===== EXTRACTED DATA

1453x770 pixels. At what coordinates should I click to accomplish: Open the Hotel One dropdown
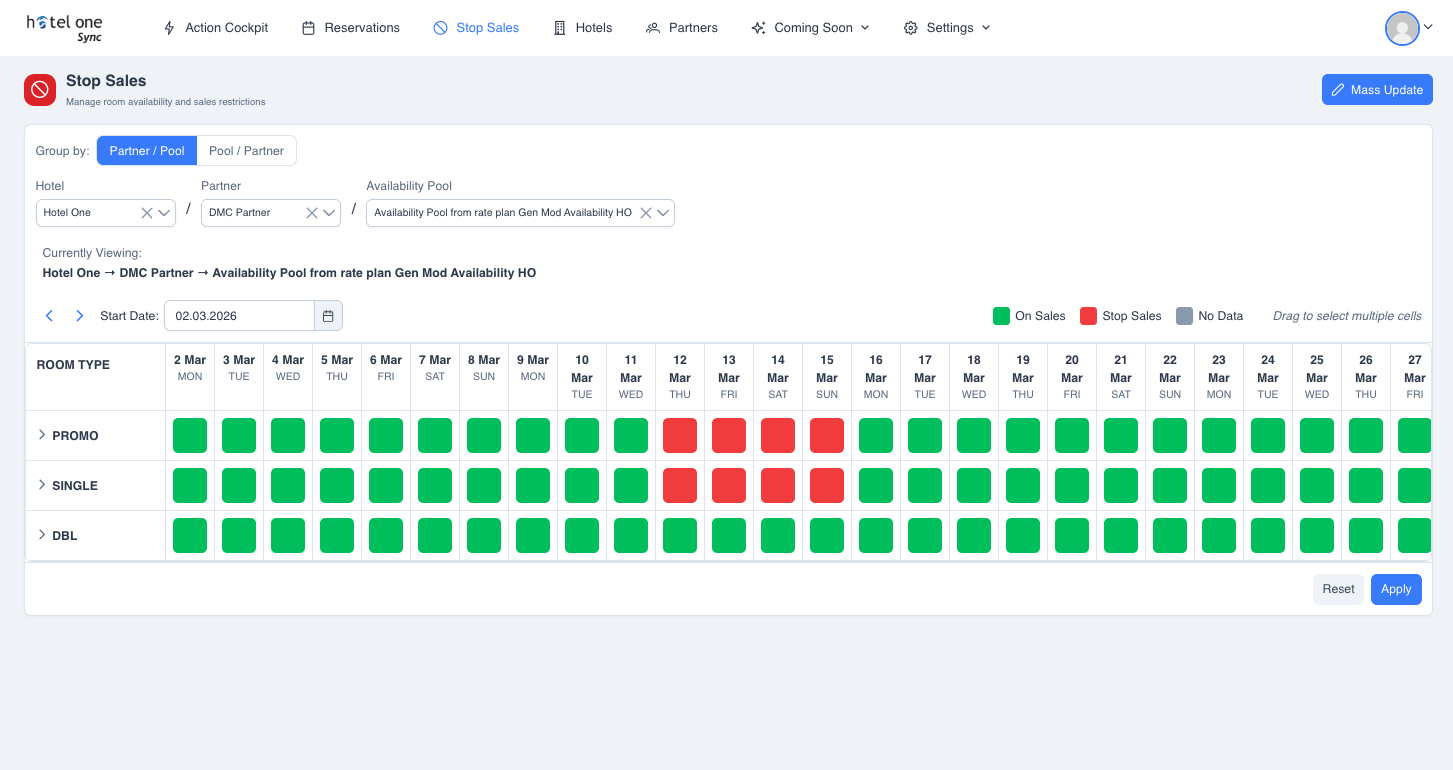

==========
===== EXTRACTED DATA

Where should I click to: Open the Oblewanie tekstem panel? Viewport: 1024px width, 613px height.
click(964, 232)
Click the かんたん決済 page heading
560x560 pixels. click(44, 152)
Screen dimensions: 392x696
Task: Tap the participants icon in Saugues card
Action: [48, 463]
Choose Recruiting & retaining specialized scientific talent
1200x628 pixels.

==========
===== EXTRACTED DATA

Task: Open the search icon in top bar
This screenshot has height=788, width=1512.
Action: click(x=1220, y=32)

==========

Retype exactly the lines above, from the one with "Choose Recruiting &" through the one with "1200x628 pixels.", inclusive.

Choose Recruiting & retaining specialized scientific talent
1200x628 pixels.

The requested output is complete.